Su Strength Training
Plan Strengths
- You build six Monday Threshold sessions before week 10, so the build phase inherits a lactate ceiling it does not have to rebuild.
- Eight standalone Pace Runs of 7 miles at 6:49 give the marathon effort 56 miles of standalone practice. A ninth 6-mile exposure sits inside the peak long.
- Four deload weeks at W4 W8 W12 W16 cut roughly 20 percent each, the load-bearing structure the 81-mpw peak sits on.
- A 6-day rhythm hands you a Tuesday Medium-Long climbing to 15 miles, a second long aerobic session 5-day siblings cannot fit without sacrificing the Pace Run.
Weaknesses & Gaps
- Each cutback is followed by a roughly 30 percent jump back up, so the week after a deload lands harder than the steady build-to-build growth.
- Five base weeks carry a second harder session on Thursday on top of Monday Threshold.
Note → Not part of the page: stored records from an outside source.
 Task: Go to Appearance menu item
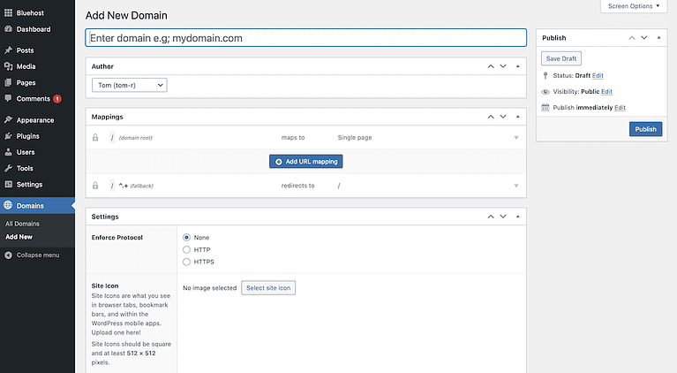[35, 119]
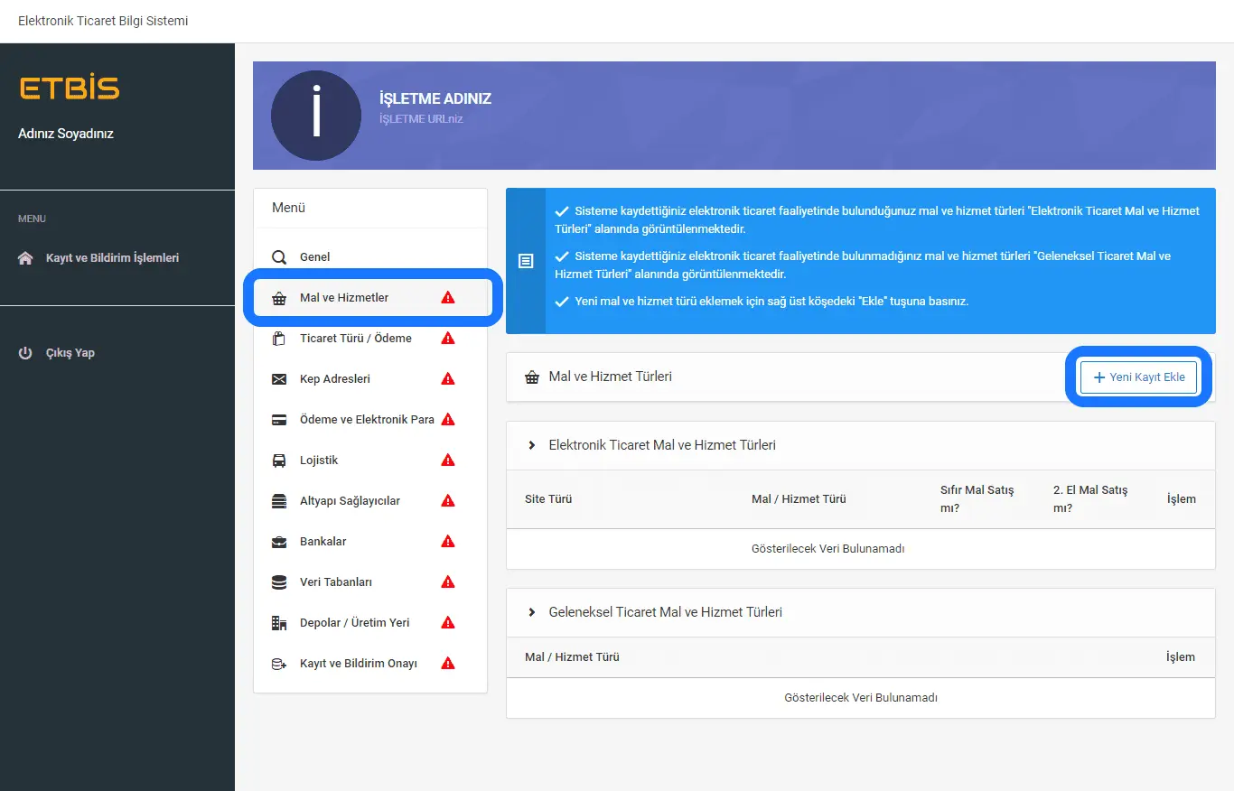Click the database icon for Veri Tabanları
Screen dimensions: 1234x791
(x=279, y=582)
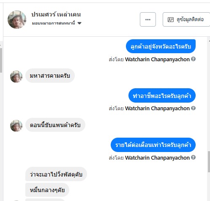Viewport: 210px width, 201px height.
Task: Open contact name ปรเมศวร์ เหล่าเคน
Action: coord(56,14)
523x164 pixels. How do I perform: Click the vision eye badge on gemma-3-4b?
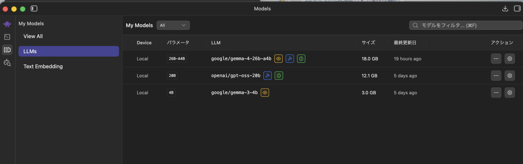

That is fine for an advanced runner, but the easy days between have to stay genuinely easy.
What's missing
The plan never schedules a tune-up race, on purpose: the evidence doesn't show tune-up races improving marathon finish times, and the Thursday Pace sessions read 6:49 fitness directly. If you'd enjoy one, a half marathon around week 14 or 15 can swap in for a long run or that week's Pace session without breaking anything. The other thing to watch is the rebound off each deload. Weeks 5, 9, 13 and 17 jump back up close to 30 percent, steeper than the build-to-build ceiling growth, so the days right after a cutback are where overreaching is most likely. Keep those weeks honest and treat the first hard session back as a feeler rather than a test. Five of the base weeks also carry a second harder run on Thursday in addition to the Monday Threshold. For an advanced runner this is fine, but it does mean two hard days plus a long run, so the easy days between them have to stay genuinely easy.